= What you will do =
Looking at the records below, please work out how many lines contain the word "column" and give the number alone.

Stored records:

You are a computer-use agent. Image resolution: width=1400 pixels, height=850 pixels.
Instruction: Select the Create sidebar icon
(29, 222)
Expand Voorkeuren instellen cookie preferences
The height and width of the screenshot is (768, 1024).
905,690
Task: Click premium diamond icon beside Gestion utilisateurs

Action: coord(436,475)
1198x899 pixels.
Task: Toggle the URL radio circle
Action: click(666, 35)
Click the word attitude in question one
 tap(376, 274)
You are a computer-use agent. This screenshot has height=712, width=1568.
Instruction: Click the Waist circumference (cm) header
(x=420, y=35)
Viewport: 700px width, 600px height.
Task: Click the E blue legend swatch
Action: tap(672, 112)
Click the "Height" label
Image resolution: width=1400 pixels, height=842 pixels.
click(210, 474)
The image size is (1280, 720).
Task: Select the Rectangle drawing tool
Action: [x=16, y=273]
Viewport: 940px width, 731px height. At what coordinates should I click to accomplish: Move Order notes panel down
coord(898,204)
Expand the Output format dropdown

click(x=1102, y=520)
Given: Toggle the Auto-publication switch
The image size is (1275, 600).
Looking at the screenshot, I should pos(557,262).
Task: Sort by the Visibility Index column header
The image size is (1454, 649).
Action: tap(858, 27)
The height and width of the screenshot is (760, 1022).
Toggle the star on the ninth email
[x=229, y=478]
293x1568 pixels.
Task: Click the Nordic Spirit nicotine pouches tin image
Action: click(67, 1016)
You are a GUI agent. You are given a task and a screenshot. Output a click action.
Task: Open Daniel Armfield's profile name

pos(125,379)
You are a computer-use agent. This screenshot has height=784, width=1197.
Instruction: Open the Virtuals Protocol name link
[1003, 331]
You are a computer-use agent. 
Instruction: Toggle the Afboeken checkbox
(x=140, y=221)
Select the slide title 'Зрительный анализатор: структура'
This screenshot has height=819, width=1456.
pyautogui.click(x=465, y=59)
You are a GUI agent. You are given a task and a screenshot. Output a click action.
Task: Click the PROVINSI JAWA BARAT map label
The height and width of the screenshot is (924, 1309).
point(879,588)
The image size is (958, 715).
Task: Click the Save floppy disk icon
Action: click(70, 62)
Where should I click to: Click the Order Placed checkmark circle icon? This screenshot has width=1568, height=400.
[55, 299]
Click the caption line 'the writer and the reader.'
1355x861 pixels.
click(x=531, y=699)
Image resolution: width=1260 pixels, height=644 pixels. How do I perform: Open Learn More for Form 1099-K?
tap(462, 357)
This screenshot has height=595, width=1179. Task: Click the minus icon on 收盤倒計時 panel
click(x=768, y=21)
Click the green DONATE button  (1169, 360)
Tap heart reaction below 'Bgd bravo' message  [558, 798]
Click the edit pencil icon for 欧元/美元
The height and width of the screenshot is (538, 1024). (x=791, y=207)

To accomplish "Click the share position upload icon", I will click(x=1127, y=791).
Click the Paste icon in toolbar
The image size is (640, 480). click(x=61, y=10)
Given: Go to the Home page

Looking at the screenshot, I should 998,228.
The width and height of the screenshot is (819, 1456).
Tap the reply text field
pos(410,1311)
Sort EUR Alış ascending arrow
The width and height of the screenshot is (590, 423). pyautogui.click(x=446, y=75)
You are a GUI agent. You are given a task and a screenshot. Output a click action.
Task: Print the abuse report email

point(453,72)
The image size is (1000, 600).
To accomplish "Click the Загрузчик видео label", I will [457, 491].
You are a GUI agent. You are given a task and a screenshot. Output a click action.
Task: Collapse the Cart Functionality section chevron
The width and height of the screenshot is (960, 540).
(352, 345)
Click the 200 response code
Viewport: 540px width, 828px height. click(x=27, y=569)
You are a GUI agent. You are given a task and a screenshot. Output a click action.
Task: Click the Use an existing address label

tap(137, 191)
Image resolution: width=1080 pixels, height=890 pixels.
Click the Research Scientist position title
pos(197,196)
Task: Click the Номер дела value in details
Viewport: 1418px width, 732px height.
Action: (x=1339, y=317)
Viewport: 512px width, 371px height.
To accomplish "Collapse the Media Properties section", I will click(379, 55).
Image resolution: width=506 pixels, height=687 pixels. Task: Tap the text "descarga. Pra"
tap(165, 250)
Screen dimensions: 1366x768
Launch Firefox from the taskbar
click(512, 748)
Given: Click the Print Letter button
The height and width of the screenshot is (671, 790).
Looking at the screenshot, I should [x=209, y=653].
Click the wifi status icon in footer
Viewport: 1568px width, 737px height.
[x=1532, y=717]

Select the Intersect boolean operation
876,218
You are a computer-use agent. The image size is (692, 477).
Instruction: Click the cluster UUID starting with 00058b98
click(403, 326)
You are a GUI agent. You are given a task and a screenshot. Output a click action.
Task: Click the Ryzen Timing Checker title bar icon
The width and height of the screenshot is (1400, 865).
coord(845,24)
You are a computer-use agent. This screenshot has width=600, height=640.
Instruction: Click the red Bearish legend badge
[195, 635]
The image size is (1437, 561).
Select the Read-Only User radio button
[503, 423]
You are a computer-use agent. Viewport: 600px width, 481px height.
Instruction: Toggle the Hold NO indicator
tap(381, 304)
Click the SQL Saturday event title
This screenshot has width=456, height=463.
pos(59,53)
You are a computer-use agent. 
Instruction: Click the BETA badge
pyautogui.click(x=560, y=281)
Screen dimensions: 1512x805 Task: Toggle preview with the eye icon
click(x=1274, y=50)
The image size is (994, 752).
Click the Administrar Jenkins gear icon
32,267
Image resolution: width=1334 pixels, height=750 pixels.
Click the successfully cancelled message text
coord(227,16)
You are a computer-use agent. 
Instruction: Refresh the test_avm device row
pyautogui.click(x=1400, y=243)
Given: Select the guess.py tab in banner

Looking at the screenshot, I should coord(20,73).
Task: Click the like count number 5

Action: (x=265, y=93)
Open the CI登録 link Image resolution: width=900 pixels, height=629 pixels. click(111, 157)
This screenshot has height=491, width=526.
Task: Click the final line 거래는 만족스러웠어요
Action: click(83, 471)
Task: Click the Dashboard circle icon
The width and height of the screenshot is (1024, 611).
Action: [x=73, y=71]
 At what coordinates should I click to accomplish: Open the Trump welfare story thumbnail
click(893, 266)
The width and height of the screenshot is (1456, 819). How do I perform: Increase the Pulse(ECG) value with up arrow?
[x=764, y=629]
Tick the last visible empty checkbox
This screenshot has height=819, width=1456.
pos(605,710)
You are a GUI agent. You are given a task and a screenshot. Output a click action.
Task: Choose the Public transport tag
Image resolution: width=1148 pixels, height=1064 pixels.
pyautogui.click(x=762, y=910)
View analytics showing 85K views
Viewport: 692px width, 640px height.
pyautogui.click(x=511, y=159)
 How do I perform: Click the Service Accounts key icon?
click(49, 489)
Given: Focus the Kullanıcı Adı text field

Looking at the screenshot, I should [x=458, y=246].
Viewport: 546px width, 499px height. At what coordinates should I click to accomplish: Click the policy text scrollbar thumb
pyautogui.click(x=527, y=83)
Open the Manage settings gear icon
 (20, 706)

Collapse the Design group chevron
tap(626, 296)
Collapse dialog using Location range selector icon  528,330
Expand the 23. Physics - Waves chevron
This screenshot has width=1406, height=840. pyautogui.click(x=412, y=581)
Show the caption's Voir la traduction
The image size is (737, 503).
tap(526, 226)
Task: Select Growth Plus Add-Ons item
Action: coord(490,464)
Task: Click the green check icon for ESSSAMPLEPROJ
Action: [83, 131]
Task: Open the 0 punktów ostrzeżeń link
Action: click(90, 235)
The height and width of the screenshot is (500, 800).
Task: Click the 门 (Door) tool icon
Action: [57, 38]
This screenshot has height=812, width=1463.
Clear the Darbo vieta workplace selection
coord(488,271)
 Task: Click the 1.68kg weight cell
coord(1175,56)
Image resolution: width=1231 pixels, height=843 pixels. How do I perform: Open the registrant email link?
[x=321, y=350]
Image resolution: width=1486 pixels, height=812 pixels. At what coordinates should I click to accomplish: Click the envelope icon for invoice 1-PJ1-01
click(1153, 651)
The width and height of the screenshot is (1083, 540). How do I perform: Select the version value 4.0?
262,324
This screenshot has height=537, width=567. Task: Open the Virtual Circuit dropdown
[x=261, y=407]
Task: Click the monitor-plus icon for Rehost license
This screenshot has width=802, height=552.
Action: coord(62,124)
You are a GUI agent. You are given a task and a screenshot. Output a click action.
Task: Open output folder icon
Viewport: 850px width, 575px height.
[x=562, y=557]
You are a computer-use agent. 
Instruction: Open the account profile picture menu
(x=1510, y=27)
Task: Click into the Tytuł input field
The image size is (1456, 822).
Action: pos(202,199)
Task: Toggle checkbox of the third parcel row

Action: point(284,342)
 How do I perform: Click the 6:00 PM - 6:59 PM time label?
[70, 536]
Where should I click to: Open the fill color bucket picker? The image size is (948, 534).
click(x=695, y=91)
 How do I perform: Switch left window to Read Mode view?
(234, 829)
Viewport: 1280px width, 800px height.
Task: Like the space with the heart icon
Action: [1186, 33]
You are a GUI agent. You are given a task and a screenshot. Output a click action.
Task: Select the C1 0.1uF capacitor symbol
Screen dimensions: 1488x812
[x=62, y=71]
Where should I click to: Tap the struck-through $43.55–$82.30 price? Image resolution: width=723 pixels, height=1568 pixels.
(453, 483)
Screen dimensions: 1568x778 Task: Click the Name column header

= Exercise answer =
2